* [Exercise aim]:
An identical copy of all the entries is the required result.
[Dataset Boundary: Start]
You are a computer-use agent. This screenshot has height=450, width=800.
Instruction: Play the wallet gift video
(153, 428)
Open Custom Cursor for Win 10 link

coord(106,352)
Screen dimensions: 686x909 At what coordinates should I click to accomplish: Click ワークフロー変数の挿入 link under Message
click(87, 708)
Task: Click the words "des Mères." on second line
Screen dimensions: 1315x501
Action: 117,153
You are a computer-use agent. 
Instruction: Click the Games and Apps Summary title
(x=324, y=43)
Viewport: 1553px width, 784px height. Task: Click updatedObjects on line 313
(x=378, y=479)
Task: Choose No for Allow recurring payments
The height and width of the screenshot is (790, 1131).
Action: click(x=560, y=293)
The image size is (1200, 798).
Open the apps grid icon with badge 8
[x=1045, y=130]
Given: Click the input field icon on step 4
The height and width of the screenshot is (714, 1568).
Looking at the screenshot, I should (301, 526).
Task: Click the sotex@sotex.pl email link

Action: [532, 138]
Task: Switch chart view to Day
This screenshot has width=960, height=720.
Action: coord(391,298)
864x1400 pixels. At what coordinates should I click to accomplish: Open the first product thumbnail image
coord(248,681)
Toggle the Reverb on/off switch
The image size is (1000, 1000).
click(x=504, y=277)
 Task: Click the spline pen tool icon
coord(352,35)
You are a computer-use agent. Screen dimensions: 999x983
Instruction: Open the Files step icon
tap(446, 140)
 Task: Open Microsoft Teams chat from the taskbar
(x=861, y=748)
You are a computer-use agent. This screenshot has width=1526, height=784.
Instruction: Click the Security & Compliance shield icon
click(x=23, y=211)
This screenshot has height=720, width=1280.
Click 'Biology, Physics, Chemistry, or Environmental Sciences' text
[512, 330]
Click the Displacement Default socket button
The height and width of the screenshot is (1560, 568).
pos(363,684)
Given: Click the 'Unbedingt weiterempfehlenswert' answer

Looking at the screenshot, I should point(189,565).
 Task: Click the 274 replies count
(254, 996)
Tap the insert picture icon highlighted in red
[Dataset Boundary: End]
* [Exercise result]:
You are a computer-use agent. This screenshot has height=450, width=800.
Instruction: Play the wallet gift video
(153, 428)
Open Custom Cursor for Win 10 link

coord(106,352)
Screen dimensions: 686x909 At what coordinates should I click to accomplish: Click ワークフロー変数の挿入 link under Message
click(87, 708)
Task: Click the words "des Mères." on second line
Screen dimensions: 1315x501
Action: 117,153
You are a computer-use agent. 
Instruction: Click the Games and Apps Summary title
(x=324, y=43)
Viewport: 1553px width, 784px height. Task: Click updatedObjects on line 313
(x=378, y=479)
Task: Choose No for Allow recurring payments
The height and width of the screenshot is (790, 1131).
Action: click(x=560, y=293)
The image size is (1200, 798).
Open the apps grid icon with badge 8
[x=1045, y=130]
Given: Click the input field icon on step 4
The height and width of the screenshot is (714, 1568).
Looking at the screenshot, I should (301, 526).
Task: Click the sotex@sotex.pl email link

Action: [532, 138]
Task: Switch chart view to Day
This screenshot has width=960, height=720.
Action: coord(391,298)
864x1400 pixels. At what coordinates should I click to accomplish: Open the first product thumbnail image
coord(248,681)
Toggle the Reverb on/off switch
The image size is (1000, 1000).
click(x=504, y=277)
 Task: Click the spline pen tool icon
coord(352,35)
You are a computer-use agent. Screen dimensions: 999x983
Instruction: Open the Files step icon
tap(446, 140)
 Task: Open Microsoft Teams chat from the taskbar
(x=861, y=748)
You are a computer-use agent. This screenshot has width=1526, height=784.
Instruction: Click the Security & Compliance shield icon
click(x=23, y=211)
This screenshot has height=720, width=1280.
Click 'Biology, Physics, Chemistry, or Environmental Sciences' text
[512, 330]
Click the Displacement Default socket button
The height and width of the screenshot is (1560, 568).
pos(363,684)
Given: Click the 'Unbedingt weiterempfehlenswert' answer

Looking at the screenshot, I should point(189,565).
 Task: Click the 274 replies count
(254, 996)
Tap the insert picture icon highlighted in red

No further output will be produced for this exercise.